### Written instruction
Report how many lines of the listing below contain the string "History", counting only matches in the same case. Reply with the number alone.

### Available records
----

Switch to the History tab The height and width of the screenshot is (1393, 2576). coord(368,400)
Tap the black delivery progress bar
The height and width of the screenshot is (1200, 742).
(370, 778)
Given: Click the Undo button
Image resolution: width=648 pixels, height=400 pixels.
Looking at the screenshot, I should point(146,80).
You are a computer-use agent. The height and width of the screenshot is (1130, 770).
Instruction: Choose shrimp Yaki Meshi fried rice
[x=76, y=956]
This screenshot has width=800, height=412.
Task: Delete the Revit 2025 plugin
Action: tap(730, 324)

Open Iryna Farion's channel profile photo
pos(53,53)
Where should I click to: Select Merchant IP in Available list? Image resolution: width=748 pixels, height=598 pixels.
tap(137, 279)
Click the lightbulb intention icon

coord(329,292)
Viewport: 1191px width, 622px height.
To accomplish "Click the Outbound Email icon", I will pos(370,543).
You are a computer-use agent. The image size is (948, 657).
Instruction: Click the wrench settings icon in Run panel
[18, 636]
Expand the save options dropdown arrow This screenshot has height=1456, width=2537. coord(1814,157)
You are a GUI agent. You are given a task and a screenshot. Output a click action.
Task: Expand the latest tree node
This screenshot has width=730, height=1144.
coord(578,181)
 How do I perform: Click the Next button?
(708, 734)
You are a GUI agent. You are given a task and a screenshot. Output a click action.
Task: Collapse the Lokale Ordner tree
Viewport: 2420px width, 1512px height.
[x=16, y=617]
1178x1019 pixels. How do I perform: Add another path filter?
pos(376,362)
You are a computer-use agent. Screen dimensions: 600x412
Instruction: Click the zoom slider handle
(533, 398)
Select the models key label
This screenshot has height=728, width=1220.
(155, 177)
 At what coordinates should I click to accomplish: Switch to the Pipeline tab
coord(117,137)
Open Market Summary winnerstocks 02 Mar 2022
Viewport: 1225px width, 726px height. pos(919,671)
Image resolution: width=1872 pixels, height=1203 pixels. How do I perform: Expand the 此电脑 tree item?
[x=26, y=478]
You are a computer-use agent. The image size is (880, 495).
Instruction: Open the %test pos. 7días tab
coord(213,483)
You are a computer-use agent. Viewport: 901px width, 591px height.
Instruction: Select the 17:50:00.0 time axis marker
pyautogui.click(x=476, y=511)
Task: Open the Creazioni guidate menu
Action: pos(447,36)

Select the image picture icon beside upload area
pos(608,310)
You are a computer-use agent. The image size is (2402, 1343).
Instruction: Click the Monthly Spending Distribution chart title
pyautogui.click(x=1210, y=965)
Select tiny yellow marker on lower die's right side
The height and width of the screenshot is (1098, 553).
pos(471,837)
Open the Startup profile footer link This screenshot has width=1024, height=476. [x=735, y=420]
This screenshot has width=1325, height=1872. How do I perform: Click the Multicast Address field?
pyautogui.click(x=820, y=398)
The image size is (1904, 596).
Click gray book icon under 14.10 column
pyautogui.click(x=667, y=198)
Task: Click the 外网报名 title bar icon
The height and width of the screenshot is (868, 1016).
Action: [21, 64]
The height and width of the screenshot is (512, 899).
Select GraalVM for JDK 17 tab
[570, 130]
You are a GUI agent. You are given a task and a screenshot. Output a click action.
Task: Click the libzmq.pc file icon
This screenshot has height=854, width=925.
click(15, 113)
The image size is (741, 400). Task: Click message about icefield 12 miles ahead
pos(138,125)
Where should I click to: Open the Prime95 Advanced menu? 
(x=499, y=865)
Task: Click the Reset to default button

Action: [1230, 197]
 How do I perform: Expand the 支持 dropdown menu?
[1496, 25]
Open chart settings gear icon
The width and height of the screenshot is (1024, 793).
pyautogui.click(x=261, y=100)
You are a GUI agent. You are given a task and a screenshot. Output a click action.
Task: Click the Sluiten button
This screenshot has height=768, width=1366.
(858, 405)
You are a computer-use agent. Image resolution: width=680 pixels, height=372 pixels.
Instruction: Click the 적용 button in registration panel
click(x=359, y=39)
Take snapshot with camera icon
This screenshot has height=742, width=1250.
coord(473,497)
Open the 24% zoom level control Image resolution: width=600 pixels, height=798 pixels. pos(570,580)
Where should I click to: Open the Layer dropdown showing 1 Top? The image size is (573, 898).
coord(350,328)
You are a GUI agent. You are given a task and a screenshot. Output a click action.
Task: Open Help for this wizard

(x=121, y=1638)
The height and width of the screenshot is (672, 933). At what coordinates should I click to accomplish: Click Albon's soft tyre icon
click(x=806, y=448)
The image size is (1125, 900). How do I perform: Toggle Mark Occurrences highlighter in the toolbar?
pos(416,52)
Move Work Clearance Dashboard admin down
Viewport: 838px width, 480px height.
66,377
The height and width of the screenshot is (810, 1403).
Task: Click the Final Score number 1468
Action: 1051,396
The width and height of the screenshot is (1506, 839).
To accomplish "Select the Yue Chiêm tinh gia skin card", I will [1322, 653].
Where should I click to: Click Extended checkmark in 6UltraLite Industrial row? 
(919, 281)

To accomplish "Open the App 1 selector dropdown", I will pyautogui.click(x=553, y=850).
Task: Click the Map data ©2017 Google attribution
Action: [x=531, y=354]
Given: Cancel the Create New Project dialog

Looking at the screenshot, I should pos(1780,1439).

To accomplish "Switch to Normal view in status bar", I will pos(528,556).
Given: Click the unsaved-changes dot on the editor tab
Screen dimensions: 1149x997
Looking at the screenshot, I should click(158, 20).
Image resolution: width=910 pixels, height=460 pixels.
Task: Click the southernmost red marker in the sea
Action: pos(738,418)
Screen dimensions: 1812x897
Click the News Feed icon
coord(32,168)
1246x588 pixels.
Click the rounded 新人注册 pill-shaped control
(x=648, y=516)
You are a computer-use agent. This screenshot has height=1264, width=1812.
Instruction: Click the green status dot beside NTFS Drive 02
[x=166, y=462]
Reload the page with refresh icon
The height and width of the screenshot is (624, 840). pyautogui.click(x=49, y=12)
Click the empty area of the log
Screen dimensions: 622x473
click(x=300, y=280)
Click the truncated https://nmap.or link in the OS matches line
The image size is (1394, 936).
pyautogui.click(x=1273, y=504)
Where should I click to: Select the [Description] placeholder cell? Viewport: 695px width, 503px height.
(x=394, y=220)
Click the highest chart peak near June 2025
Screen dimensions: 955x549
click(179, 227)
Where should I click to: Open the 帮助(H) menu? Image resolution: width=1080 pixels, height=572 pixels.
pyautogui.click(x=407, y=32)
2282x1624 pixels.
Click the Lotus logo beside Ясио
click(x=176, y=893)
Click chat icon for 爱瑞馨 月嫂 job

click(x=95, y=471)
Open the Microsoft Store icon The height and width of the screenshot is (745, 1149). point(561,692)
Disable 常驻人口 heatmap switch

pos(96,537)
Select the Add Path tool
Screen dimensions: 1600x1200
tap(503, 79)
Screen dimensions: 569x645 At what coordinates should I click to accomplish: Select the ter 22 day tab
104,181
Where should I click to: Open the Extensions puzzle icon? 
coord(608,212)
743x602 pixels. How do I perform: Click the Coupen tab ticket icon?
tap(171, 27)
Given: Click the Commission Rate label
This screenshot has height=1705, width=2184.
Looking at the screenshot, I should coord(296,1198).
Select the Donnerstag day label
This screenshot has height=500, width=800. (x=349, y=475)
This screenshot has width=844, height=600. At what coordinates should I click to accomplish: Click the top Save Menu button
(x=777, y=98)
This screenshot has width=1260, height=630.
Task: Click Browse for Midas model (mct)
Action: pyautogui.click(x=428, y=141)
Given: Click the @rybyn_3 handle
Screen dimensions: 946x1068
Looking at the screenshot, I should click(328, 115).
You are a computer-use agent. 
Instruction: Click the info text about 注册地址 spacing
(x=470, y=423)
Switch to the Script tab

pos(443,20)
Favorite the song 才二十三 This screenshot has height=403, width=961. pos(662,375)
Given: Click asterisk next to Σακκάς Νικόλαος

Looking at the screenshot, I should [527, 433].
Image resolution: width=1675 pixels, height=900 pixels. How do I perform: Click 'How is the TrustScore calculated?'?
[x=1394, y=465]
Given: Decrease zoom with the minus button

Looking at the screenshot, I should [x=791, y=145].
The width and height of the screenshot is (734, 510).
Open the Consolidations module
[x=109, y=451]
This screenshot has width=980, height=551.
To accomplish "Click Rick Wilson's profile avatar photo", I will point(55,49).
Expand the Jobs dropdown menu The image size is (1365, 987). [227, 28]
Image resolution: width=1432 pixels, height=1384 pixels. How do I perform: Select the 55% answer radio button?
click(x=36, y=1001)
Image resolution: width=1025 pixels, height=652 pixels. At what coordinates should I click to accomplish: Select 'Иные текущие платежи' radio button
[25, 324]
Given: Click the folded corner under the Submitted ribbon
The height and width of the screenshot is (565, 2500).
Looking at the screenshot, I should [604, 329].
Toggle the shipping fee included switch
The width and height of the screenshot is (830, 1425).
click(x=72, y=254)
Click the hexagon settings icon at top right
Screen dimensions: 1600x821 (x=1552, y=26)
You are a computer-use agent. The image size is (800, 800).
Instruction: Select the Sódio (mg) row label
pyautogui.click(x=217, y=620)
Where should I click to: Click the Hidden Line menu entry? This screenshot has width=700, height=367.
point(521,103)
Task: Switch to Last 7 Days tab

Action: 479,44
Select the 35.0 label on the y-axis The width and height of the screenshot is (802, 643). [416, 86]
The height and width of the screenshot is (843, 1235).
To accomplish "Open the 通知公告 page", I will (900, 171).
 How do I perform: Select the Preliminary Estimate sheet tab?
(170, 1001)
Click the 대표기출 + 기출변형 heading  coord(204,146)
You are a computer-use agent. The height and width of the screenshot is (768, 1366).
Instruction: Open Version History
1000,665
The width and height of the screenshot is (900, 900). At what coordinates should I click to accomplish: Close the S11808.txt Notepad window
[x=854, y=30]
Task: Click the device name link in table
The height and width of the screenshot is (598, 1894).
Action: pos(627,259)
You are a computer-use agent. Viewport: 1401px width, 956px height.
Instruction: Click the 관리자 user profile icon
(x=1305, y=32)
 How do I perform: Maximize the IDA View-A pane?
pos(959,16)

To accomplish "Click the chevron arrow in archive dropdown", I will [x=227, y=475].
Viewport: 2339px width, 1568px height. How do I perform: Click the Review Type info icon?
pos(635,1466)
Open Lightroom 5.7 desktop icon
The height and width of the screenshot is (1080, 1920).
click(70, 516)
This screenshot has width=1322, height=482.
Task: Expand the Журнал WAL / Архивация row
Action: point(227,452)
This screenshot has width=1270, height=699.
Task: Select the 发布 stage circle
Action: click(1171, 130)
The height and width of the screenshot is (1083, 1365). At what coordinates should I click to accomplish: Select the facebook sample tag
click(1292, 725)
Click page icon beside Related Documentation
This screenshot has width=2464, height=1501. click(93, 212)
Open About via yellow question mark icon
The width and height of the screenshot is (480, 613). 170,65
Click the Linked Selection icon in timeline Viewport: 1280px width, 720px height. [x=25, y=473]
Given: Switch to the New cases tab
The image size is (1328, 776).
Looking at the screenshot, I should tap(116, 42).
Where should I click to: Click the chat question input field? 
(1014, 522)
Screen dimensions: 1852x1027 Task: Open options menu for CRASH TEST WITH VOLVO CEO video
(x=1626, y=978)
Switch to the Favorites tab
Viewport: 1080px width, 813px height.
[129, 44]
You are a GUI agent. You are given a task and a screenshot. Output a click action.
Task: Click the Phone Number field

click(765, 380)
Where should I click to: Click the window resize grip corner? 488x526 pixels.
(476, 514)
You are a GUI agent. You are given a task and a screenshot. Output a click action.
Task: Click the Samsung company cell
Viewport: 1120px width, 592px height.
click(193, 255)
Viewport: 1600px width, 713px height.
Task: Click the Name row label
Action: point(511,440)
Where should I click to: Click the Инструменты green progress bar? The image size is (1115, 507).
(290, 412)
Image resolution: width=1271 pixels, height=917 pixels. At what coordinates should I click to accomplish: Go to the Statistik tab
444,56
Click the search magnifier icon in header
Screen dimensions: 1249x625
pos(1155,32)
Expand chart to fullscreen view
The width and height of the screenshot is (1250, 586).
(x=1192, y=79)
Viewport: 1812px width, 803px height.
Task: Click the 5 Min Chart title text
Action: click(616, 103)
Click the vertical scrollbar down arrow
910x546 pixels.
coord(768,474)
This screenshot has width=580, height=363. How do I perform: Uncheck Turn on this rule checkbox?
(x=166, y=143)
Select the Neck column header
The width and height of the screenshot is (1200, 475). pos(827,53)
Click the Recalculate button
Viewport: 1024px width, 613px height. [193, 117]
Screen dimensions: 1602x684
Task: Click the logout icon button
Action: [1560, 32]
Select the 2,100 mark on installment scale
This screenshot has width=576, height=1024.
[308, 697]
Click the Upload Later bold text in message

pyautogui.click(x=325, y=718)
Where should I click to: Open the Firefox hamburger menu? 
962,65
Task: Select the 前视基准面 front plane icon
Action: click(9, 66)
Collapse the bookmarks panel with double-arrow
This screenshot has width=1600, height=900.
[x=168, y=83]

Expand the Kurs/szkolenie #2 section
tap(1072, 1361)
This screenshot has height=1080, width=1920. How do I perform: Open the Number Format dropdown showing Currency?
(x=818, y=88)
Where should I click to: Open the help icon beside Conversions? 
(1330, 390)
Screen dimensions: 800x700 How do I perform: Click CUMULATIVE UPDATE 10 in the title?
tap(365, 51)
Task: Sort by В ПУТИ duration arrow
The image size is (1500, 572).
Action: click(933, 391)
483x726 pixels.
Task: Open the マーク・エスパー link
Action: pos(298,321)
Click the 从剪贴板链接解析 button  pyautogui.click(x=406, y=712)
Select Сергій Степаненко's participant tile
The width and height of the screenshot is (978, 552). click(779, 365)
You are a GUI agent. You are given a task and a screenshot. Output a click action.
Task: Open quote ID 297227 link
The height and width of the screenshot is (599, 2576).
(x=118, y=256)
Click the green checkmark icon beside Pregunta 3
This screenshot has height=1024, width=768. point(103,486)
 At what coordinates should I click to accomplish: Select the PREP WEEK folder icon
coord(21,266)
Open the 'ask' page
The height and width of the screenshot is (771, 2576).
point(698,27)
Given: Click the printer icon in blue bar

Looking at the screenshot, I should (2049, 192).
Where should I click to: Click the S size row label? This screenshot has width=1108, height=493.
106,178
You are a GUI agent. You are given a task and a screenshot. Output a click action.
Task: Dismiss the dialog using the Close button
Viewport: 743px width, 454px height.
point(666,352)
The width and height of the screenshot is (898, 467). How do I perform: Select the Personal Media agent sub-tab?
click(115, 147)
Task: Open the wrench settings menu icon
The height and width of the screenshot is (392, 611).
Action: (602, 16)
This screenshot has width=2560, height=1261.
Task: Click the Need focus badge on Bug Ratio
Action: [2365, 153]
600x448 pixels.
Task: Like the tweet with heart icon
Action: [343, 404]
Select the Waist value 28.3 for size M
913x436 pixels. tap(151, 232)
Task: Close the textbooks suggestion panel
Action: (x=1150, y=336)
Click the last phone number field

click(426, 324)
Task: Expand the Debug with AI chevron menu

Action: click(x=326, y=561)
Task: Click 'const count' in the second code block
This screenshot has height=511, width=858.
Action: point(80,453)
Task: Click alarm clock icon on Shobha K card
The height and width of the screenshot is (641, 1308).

----

### Written solution
2